AbbVie’s broader pipeline includes potential treatments for inflammatory disorders such as ABBV-8736, lutikizumab, and ABBV-113; solid tumors, including budigalimab and ABBV-303; and wet macular degeneration with ABBV-RGX-314.
The company’s $63 billion purchase of Allergan in 2020 has further strengthened its position as a leader in aesthetic medicine. Allergan’s Botox, introduced in the late 1980s, continues to dominate the aesthetic market, benefiting from high brand recognition and a recurring treatment cycle that requires multiple injections over time. This acquisition has not only provided AbbVie with a stable revenue stream but also allowed it to diversify further into non-pharmaceutical markets.

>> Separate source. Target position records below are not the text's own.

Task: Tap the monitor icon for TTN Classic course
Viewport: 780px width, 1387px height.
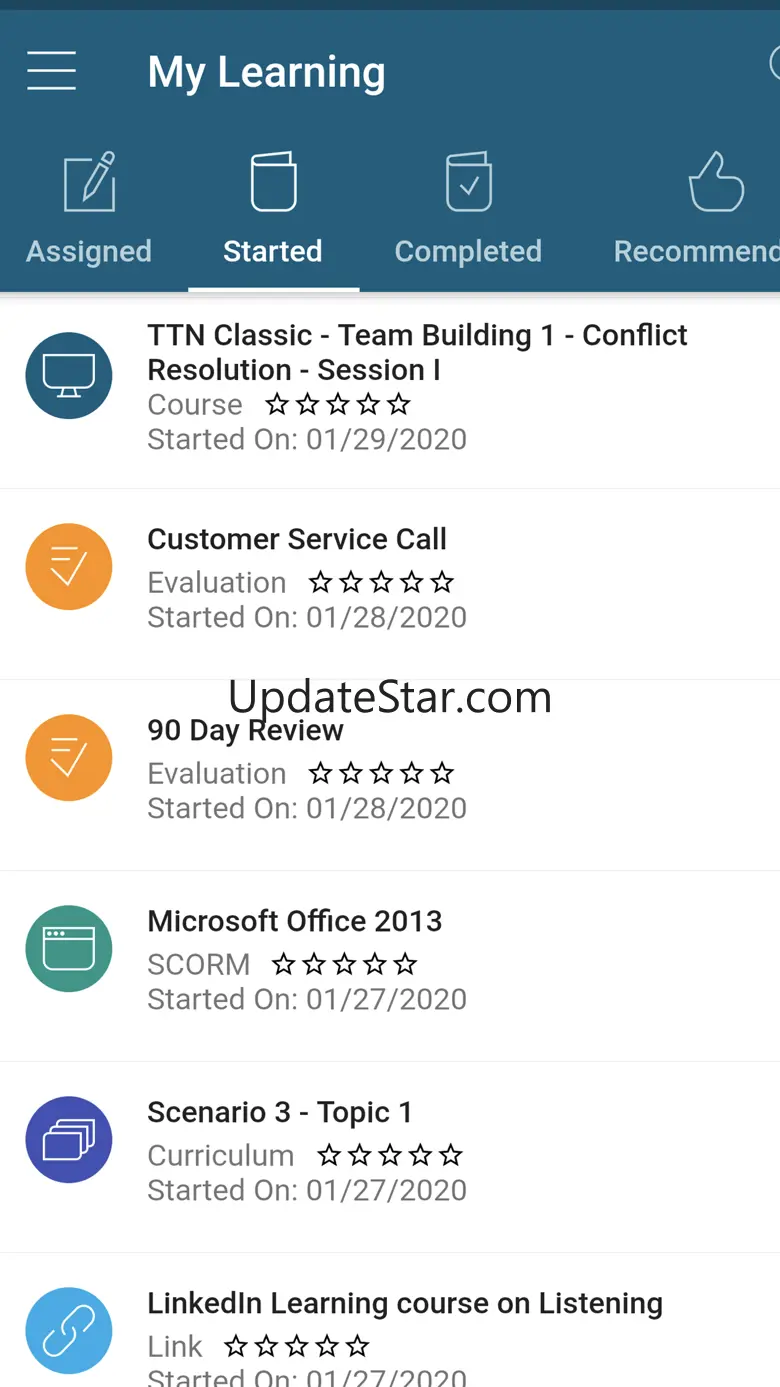Action: tap(69, 376)

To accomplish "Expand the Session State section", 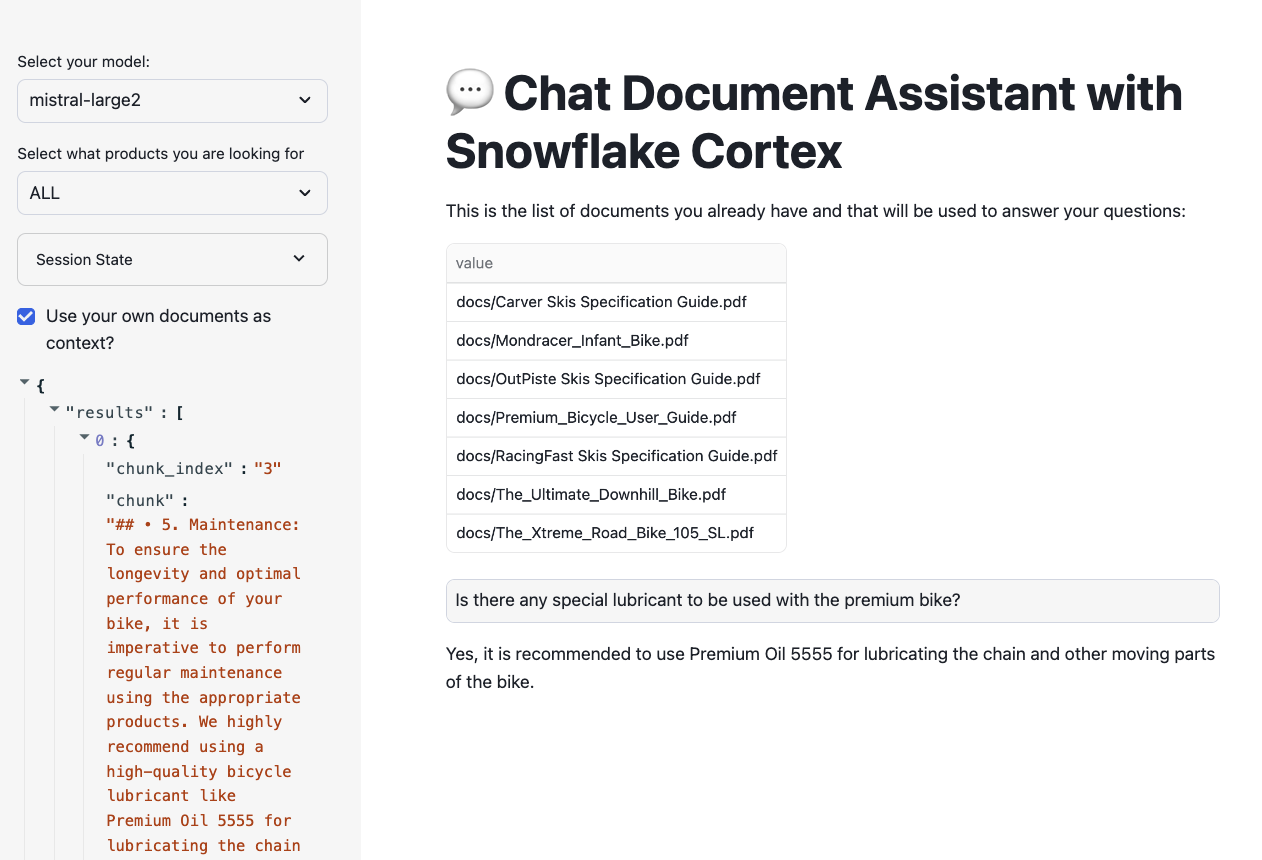I will (172, 259).
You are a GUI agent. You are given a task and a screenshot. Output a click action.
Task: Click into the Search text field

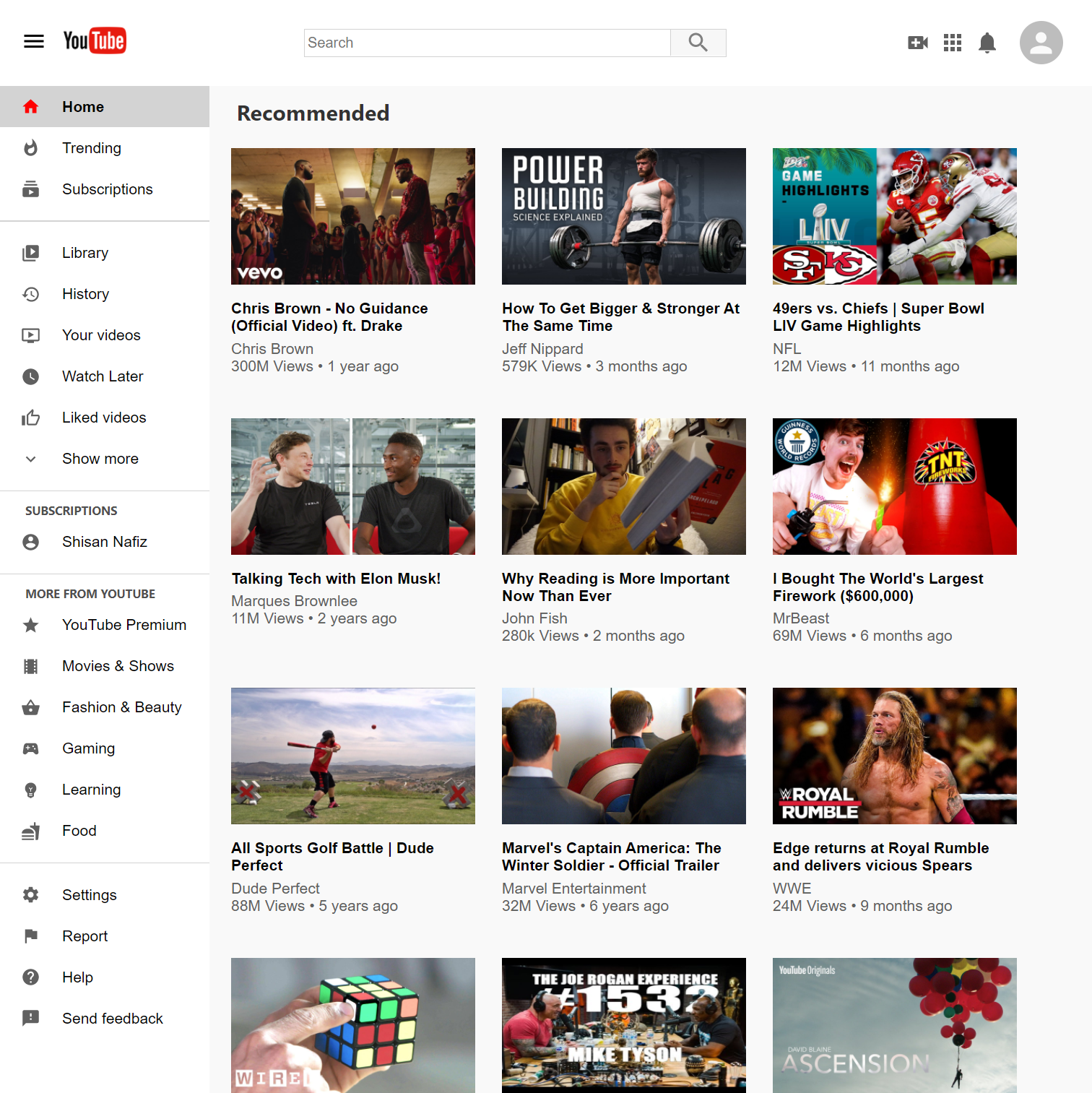coord(487,43)
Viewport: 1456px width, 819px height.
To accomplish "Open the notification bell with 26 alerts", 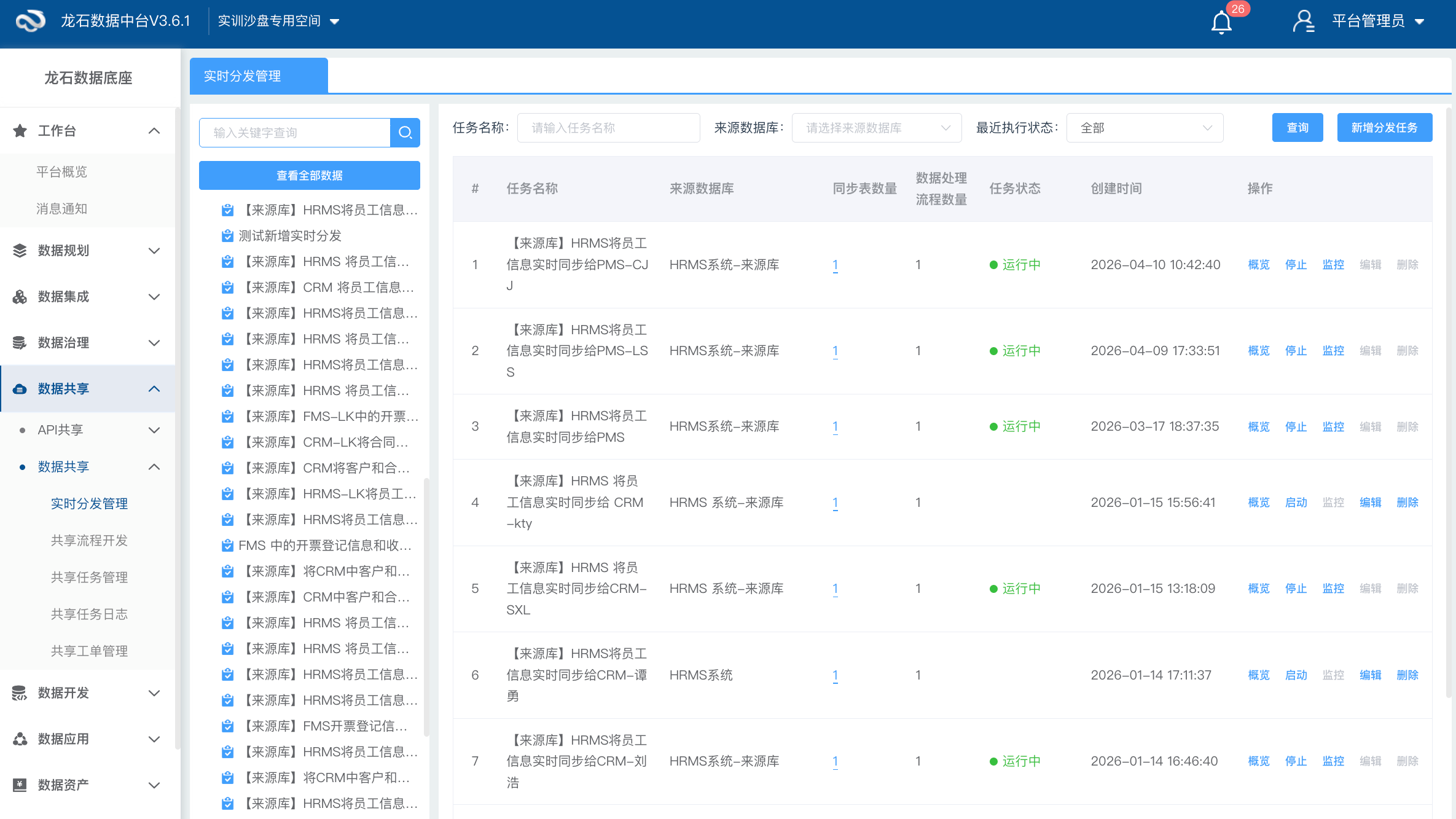I will coord(1221,22).
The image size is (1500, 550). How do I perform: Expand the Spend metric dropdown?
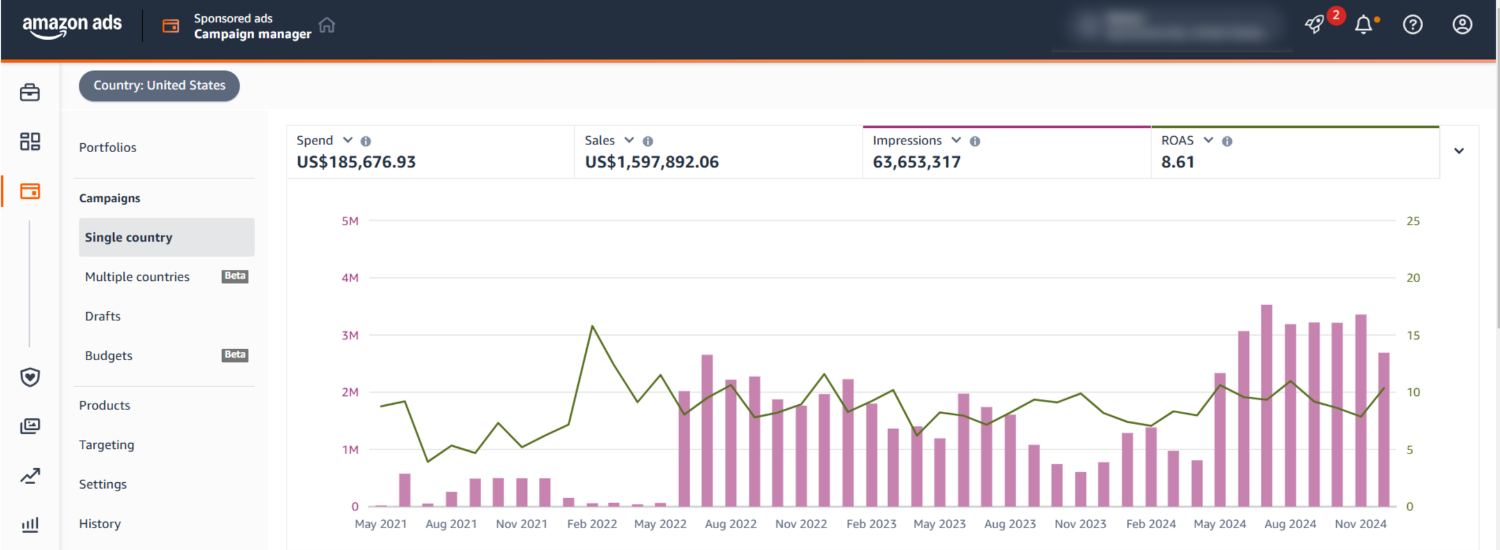coord(348,141)
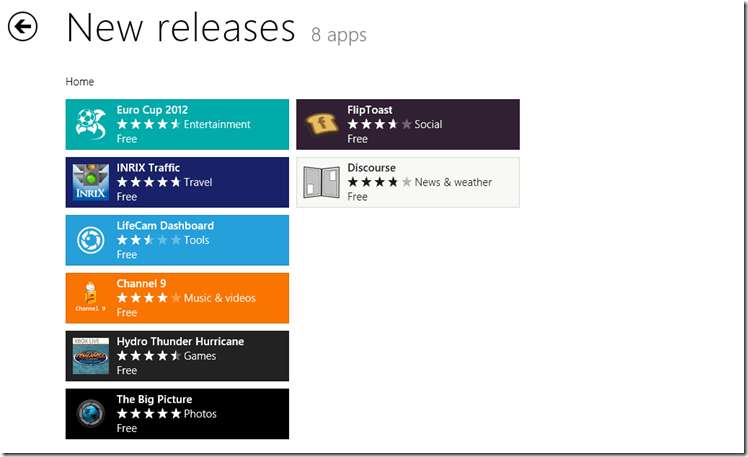Click the Hydro Thunder Hurricane game thumbnail

[x=91, y=356]
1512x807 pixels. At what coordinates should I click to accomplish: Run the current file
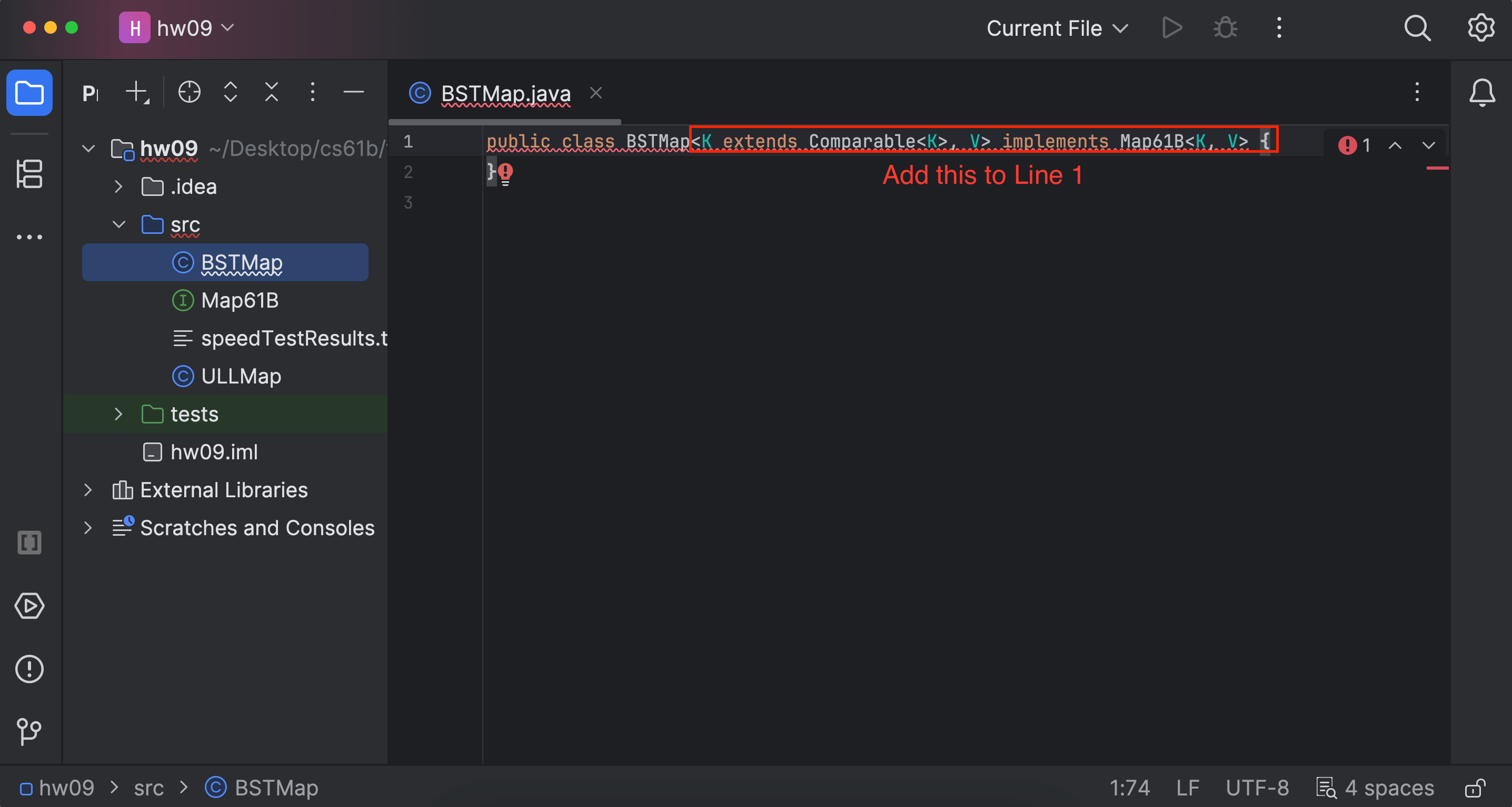pos(1171,27)
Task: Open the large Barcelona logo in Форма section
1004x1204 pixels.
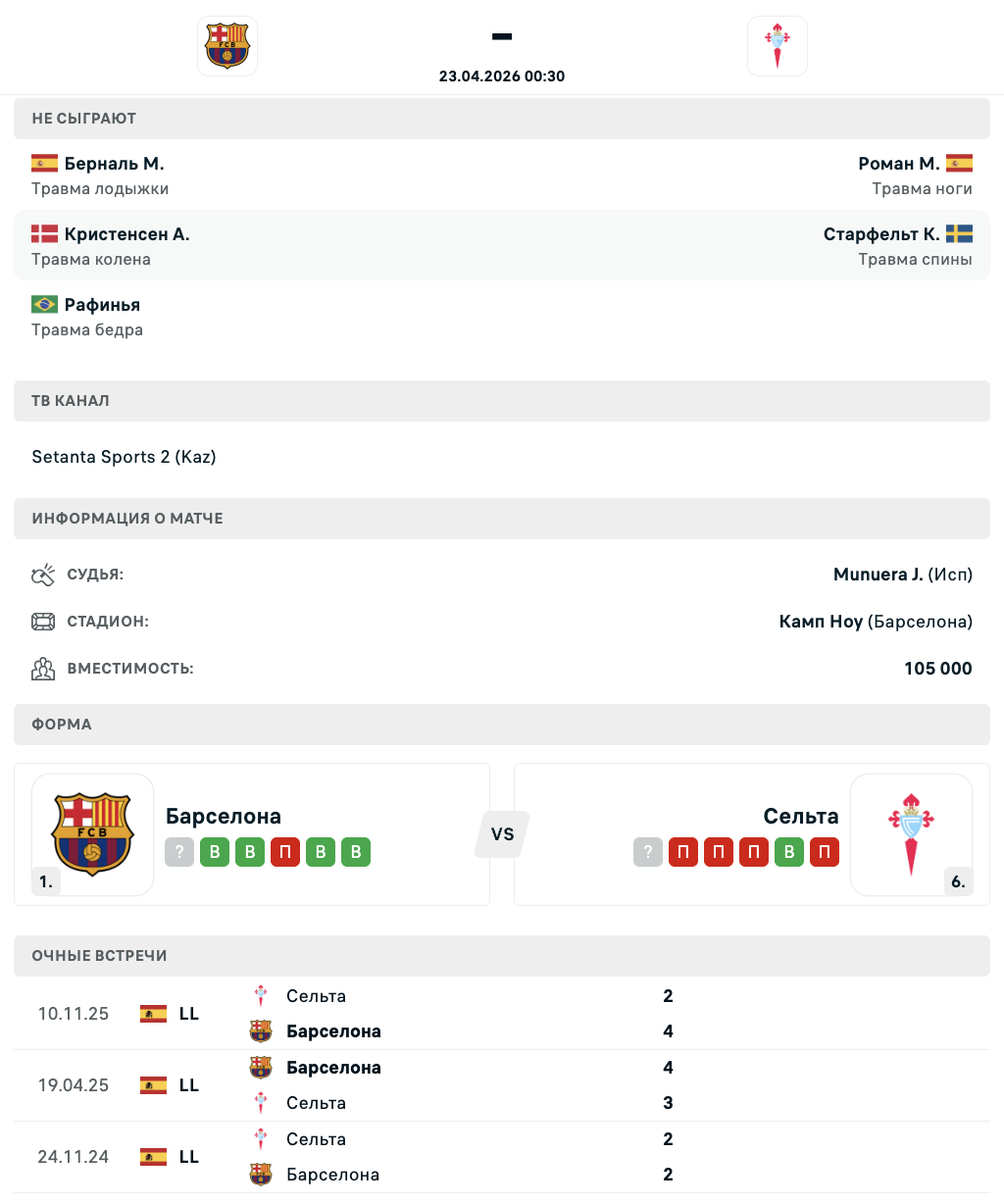Action: click(92, 834)
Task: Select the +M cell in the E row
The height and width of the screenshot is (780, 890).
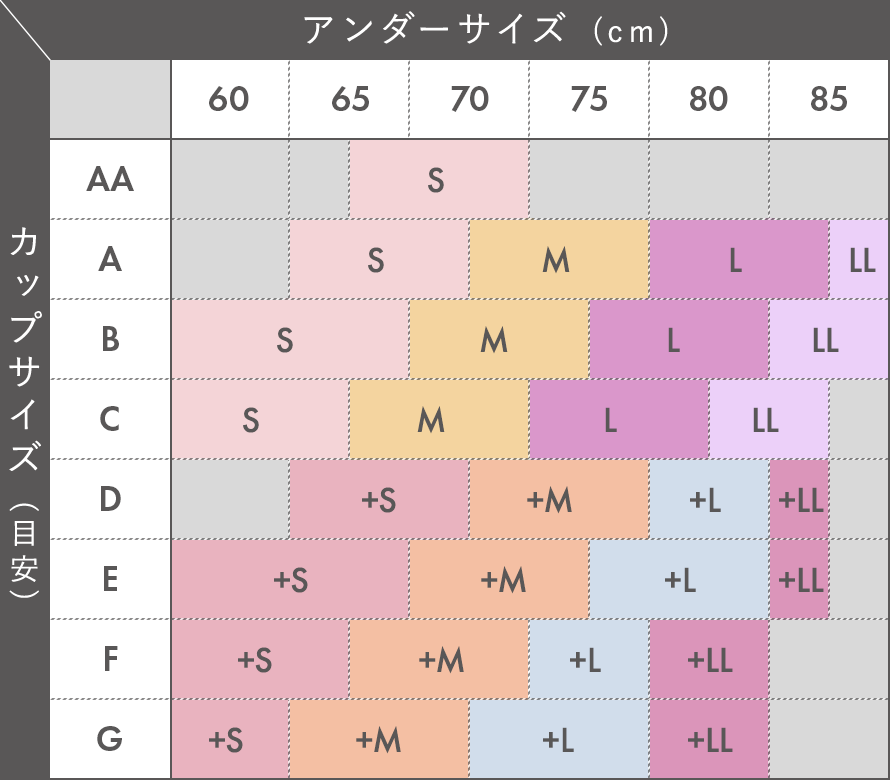Action: click(x=499, y=580)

Analysts Rate ABBV a ‘Strong Buy’
Leerink upgraded ABBV to “Outperform” on Nov. 22, writing, “We think the stock reflects low expectations for the company’s pipeline and for future external deals… which yields opportunity.” The firm backed a price target of $206 for the stock, which is right in line with the average target of $206.17 - about 13.4% north of today's close.
Overall, analysts have an average rating of “Strong Buy” for ABBV stock, with a mean target price of $206.15. Out of 27 analysts covering the stock, 18 have a “Strong Buy” rating, 2 have a “Moderate Buy” rating, and 7 have a “Hold” rating.